** Start Text shown **
Exhibit 10.18
PROMISSORY NOTE
$85,000,000.00 |
| New York, New York |
|
| May 2, 2007 |
FOR VALUE RECEIVED THE ENTITIES SET FORTH ON THE SIGNATURE PAGE TO THIS NOTE, each having its principal place of business at 518 17th Street, 17th Floor, Denver, Colorado 80202 (jointly and severally, collectively, “Borrower”), hereby unconditionally promise to pay to the order of COLUMN FINANCIAL, INC., a Delaware corporation, as lender, having an address at 11 Madison Avenue, New York, New York 10010 (together with its successors and/or assigns, “Lender”), or at such other place as the holder hereof may from time to time designate in writing, the principal sum of EIGHTY-FIVE MILLION ($85,000,000.00), in lawful money of the United States of America with interest thereon to be computed from the date of this Note at the Interest Rate, and to be paid in accordance with the terms of this Note and that certain Loan Agreement, dated the date hereof, between Borrower and Lender (as the same may be amended, restated, replaced, supplemented or otherwise modified from time to time, the “Loan Agreement”). All capitalized terms not defined herein shall have the respective meanings set forth in the Loan Agreement.
** End Text shown **
** Start Information provided **
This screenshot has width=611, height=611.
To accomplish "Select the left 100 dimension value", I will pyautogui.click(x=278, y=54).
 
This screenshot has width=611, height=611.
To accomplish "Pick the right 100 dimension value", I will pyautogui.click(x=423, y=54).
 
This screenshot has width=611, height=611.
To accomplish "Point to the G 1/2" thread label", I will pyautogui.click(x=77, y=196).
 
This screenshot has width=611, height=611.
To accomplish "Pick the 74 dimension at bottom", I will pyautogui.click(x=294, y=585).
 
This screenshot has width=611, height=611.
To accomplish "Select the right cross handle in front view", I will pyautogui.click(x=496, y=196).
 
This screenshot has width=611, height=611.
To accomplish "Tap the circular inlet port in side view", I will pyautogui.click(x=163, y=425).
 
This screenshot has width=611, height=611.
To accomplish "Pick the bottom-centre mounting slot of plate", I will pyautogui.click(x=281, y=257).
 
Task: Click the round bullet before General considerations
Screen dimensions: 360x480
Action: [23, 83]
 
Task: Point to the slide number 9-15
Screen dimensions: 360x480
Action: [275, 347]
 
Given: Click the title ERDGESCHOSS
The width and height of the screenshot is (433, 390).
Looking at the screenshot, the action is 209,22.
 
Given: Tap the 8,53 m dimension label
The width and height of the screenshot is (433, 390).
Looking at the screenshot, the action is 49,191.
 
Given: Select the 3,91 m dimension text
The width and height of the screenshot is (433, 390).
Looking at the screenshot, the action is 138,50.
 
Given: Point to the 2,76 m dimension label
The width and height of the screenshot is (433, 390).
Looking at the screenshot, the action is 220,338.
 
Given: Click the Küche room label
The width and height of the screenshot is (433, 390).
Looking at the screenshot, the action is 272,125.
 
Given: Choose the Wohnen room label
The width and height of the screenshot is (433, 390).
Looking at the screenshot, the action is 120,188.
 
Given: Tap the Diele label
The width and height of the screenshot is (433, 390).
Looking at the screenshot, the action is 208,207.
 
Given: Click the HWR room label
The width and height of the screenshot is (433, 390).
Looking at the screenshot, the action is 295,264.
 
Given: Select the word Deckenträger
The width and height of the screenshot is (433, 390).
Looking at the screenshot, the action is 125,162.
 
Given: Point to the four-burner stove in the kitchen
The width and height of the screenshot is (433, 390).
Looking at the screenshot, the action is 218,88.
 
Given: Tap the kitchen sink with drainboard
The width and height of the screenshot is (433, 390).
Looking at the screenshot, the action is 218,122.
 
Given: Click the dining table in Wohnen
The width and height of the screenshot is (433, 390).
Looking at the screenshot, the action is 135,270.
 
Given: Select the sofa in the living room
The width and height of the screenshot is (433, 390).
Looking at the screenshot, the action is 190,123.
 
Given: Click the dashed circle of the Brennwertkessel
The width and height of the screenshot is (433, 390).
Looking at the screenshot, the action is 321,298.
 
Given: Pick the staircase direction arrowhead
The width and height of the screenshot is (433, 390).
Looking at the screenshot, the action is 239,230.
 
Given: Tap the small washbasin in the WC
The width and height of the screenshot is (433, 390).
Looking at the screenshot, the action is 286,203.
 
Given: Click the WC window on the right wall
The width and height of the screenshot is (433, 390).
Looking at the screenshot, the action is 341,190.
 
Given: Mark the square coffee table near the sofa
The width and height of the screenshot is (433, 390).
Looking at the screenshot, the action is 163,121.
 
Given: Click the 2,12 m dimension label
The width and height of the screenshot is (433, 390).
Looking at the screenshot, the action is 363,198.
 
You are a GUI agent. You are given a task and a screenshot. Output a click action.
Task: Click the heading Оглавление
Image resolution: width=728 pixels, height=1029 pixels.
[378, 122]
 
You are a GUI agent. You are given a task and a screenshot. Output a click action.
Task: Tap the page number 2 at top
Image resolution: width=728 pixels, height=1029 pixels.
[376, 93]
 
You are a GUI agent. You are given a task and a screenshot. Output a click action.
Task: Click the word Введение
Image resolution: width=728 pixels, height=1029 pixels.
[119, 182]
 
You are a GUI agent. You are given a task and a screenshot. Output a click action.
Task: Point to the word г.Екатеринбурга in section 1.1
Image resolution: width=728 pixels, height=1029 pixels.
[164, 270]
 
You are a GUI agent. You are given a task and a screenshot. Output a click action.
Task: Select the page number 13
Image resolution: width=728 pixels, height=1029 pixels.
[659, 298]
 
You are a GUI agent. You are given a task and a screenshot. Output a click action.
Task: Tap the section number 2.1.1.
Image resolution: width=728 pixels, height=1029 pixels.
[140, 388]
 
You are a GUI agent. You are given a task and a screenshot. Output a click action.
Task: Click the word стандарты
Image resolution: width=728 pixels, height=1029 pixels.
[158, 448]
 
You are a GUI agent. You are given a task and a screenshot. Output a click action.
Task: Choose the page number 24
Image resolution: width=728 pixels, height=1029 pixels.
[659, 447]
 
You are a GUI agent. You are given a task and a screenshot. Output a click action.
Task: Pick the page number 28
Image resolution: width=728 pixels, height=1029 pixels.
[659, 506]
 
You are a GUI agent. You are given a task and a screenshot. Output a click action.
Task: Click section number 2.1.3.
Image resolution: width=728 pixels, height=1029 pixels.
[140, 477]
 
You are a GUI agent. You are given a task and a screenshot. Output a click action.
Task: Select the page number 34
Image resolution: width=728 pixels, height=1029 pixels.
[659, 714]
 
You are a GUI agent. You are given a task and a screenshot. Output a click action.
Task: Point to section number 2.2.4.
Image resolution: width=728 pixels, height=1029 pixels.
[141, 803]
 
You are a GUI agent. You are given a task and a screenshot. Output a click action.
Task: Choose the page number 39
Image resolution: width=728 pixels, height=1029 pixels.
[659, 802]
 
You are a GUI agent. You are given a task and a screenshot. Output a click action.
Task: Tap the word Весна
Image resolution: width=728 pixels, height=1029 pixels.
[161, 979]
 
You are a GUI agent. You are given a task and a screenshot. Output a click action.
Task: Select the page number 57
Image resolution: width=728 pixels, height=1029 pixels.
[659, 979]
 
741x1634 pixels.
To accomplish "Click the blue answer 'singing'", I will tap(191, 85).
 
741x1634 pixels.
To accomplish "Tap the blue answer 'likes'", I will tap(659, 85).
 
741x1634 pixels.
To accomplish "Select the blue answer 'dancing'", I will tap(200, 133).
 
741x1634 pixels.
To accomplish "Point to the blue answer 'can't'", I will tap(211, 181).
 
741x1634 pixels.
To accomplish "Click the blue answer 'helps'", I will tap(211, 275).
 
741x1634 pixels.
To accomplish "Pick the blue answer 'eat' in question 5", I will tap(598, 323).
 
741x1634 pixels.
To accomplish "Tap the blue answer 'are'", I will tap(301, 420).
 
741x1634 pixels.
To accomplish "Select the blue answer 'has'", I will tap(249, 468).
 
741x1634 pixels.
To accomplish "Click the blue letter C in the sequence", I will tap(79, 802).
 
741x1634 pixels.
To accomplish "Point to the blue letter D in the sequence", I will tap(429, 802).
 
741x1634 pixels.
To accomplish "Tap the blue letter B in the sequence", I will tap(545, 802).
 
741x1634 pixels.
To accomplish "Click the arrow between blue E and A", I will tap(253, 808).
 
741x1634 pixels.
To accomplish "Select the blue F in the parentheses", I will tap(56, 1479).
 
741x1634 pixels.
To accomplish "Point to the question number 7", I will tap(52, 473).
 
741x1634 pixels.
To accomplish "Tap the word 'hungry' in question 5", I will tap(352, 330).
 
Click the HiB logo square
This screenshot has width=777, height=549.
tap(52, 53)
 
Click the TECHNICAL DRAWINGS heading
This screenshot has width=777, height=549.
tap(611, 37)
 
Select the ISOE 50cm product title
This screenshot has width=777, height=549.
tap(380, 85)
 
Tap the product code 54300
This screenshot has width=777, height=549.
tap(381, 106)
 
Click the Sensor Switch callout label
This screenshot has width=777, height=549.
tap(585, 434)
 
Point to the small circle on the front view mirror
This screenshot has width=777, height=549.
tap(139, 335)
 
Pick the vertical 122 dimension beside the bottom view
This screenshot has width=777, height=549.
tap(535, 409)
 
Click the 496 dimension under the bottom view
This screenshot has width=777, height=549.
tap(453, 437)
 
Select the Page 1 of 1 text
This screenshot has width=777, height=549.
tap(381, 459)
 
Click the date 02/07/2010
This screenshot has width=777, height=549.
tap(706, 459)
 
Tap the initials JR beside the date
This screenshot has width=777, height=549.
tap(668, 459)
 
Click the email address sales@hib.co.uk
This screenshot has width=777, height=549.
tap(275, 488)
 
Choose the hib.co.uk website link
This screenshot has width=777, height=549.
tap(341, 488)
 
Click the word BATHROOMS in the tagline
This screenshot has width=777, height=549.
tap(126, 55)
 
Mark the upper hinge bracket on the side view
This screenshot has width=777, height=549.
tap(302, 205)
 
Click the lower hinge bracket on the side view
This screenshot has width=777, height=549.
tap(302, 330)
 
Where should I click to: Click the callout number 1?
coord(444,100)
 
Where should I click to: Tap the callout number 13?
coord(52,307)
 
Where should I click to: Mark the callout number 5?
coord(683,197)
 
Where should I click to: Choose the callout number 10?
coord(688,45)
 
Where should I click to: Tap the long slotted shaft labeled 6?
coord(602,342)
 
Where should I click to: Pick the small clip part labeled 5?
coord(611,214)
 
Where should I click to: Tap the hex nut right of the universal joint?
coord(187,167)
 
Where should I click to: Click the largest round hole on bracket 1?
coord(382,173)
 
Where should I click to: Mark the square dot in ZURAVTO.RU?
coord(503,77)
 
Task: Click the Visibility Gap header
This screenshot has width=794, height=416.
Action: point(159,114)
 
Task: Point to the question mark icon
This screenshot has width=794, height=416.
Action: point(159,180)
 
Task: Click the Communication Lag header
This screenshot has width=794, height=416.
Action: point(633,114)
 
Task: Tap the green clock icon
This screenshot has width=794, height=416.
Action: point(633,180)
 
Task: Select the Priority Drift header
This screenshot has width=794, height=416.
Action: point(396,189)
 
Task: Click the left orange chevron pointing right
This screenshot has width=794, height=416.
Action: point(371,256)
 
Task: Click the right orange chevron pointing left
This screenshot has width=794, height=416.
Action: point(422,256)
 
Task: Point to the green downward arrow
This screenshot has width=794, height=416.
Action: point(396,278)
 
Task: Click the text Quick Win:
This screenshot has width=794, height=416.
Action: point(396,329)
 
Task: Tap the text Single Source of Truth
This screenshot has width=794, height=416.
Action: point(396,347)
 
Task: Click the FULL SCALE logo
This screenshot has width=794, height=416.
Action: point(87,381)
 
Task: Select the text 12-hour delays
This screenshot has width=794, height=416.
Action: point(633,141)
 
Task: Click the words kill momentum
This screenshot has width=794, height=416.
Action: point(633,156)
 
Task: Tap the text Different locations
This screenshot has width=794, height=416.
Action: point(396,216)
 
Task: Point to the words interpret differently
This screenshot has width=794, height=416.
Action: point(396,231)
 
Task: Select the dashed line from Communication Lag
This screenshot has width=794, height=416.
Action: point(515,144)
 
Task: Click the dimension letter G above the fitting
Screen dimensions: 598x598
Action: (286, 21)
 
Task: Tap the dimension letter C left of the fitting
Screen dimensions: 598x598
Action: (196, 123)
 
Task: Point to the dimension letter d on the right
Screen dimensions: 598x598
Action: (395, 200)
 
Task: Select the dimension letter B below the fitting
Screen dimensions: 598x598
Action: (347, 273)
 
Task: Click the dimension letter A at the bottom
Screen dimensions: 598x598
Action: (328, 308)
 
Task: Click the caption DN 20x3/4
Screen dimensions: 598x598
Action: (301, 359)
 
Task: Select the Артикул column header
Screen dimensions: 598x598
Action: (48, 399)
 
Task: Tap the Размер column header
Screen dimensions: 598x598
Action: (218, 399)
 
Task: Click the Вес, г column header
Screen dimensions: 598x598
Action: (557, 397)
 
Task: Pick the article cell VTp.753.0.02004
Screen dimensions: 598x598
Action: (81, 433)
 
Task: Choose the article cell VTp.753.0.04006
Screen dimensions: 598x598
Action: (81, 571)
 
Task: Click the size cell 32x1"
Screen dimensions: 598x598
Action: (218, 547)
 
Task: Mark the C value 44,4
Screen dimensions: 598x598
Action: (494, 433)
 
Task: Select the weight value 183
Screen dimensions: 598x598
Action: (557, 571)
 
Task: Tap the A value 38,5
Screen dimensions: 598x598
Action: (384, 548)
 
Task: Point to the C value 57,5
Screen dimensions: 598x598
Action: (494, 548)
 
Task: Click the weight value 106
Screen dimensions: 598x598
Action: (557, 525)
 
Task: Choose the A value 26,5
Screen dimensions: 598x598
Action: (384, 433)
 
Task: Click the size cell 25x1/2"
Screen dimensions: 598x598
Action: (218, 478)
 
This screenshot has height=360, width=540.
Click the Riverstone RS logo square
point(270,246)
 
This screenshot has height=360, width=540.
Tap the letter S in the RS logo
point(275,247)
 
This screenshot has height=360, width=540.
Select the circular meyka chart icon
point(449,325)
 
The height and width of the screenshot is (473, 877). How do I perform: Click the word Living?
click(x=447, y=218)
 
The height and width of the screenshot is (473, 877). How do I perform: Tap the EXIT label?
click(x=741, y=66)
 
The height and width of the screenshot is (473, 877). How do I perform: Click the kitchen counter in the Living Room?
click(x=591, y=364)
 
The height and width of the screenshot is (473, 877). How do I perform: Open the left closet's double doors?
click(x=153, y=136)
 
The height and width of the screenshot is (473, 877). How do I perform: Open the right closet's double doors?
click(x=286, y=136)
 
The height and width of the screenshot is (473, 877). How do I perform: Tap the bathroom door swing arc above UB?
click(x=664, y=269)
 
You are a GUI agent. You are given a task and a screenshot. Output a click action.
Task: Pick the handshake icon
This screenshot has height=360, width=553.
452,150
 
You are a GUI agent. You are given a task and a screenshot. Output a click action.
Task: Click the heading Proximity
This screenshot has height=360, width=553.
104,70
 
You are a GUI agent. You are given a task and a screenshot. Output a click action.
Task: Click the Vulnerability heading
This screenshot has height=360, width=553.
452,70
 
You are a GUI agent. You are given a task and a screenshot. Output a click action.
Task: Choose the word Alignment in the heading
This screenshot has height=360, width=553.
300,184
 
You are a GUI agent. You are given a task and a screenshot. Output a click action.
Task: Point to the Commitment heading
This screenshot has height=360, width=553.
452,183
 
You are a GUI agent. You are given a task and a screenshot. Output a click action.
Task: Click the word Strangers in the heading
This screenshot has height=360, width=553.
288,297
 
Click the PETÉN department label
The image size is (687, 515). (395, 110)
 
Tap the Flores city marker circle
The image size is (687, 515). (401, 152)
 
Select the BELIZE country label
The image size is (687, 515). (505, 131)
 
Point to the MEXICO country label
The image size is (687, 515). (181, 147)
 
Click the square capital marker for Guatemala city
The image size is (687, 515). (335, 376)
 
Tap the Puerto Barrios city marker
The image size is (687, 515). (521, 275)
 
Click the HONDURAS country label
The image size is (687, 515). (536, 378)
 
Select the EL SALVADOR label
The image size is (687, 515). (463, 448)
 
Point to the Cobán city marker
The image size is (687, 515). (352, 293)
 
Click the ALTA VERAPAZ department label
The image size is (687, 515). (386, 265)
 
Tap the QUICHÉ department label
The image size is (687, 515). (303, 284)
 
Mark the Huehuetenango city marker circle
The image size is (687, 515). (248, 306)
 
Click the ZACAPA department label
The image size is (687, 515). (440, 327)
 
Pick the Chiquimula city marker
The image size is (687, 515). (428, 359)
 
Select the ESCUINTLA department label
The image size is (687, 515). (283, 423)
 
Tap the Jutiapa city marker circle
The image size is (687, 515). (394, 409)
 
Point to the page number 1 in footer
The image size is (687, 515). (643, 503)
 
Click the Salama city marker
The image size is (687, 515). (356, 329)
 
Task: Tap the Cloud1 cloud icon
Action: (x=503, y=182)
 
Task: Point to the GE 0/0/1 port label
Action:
** End Information provided **
Challenges:
**a)** In the promissory note, which company is named as the lender?
**b)** Return, unchanged, the lines of the rows between the line holding "Task: Select the weight value 183" and the line holding "Action: (384, 433)", inclusive.

Solutions to the problems:
**a)** Column Financial, Inc., a Delaware corporation.

**b)**
Task: Select the weight value 183
Screen dimensions: 598x598
Action: (557, 571)
 
Task: Tap the A value 38,5
Screen dimensions: 598x598
Action: (384, 548)
 
Task: Point to the C value 57,5
Screen dimensions: 598x598
Action: (494, 548)
 
Task: Click the weight value 106
Screen dimensions: 598x598
Action: (557, 525)
 
Task: Choose the A value 26,5
Screen dimensions: 598x598
Action: (384, 433)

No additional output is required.